> _ASSIGNED TASK_
In the material below, the lines to repeat exactly run from the one containing "1024x591 pixels." to the very last line, both included.
---------- SOURCE MATERIAL ----------
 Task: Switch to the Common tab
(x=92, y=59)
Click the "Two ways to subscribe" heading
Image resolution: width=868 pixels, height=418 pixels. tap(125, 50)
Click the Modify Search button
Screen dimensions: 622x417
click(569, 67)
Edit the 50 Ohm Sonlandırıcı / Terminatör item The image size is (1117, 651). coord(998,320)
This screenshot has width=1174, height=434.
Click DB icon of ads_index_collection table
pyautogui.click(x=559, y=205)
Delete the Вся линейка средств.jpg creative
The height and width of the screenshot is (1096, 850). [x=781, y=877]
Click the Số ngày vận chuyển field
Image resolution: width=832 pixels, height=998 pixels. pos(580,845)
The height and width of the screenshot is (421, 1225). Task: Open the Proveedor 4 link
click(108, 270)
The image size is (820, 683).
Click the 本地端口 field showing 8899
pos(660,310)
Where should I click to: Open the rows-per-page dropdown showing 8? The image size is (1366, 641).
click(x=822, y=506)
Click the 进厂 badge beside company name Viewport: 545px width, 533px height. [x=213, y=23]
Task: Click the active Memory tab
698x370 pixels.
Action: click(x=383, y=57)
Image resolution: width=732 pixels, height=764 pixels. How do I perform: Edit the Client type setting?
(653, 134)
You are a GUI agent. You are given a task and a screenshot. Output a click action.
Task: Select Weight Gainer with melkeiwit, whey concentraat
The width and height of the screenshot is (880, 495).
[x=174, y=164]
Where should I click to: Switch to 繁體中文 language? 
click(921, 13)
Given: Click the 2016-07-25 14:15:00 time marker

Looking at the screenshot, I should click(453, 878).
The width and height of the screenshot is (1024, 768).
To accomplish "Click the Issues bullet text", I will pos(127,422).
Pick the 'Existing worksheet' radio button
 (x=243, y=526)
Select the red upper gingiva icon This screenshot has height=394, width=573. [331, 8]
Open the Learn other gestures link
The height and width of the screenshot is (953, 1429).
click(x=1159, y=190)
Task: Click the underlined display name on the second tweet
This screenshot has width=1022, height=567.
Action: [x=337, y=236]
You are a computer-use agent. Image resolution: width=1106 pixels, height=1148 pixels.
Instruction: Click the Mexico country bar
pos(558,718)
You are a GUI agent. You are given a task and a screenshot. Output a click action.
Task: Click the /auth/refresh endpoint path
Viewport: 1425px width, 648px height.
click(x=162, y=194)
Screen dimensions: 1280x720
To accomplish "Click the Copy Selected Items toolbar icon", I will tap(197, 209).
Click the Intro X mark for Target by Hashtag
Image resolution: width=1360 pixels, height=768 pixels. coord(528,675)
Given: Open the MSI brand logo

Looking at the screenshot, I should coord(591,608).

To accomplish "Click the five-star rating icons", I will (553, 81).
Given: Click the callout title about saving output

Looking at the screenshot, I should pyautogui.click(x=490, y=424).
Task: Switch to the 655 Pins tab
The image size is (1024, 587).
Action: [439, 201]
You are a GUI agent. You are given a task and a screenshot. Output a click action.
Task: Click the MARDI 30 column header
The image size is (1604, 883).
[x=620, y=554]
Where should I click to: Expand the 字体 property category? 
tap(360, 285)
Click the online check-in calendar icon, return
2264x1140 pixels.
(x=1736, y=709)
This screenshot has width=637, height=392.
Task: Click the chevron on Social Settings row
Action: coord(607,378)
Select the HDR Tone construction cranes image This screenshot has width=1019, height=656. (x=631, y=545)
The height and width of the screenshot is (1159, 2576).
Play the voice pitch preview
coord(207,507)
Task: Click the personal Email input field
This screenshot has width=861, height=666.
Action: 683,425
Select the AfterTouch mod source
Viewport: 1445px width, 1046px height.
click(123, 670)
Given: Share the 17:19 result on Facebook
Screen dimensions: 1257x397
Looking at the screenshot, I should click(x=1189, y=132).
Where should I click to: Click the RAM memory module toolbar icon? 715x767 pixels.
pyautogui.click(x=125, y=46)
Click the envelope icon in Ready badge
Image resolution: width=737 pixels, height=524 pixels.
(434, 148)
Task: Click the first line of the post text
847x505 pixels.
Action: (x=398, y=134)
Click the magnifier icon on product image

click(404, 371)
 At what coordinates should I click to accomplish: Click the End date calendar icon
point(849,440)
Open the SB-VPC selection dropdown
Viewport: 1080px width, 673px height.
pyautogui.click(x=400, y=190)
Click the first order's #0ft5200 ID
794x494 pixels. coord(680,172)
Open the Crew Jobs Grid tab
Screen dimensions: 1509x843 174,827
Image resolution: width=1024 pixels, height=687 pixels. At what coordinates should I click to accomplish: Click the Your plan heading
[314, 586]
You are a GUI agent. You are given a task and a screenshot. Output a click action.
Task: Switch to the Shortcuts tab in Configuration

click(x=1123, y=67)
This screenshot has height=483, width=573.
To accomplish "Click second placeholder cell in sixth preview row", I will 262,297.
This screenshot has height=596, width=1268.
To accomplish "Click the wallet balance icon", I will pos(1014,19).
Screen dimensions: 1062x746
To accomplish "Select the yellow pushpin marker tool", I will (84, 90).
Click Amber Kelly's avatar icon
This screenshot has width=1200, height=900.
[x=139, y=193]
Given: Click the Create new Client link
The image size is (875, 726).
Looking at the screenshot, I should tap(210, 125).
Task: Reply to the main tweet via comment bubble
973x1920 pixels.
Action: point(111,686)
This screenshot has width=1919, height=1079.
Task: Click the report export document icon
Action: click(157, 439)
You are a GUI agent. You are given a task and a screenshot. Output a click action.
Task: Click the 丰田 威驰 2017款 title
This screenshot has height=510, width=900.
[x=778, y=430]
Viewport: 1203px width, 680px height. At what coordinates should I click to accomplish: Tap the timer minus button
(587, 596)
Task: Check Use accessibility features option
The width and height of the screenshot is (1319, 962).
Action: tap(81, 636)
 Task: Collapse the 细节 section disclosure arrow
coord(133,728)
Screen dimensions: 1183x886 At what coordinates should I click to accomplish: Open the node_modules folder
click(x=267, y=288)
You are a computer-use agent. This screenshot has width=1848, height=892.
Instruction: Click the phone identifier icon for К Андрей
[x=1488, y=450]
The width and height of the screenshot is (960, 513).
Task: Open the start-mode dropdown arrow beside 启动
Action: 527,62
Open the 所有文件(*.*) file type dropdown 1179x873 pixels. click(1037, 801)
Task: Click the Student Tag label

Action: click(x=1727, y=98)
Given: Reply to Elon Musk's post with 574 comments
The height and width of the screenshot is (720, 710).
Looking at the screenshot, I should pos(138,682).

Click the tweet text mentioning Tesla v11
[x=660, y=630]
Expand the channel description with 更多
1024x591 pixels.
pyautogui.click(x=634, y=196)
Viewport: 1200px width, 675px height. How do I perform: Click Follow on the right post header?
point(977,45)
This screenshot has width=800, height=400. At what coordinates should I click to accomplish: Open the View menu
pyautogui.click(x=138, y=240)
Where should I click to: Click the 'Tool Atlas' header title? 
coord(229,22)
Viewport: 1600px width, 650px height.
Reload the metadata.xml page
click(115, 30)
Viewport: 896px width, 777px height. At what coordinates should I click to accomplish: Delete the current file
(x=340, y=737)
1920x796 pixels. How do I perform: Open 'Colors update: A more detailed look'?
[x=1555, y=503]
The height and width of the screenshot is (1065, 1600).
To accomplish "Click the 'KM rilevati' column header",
----------
> _EXERCISE RESULT_
1024x591 pixels.
pyautogui.click(x=634, y=196)
Viewport: 1200px width, 675px height. How do I perform: Click Follow on the right post header?
point(977,45)
This screenshot has width=800, height=400. At what coordinates should I click to accomplish: Open the View menu
pyautogui.click(x=138, y=240)
Where should I click to: Click the 'Tool Atlas' header title? 
coord(229,22)
Viewport: 1600px width, 650px height.
Reload the metadata.xml page
click(115, 30)
Viewport: 896px width, 777px height. At what coordinates should I click to accomplish: Delete the current file
(x=340, y=737)
1920x796 pixels. How do I perform: Open 'Colors update: A more detailed look'?
[x=1555, y=503]
The height and width of the screenshot is (1065, 1600).
To accomplish "Click the 'KM rilevati' column header",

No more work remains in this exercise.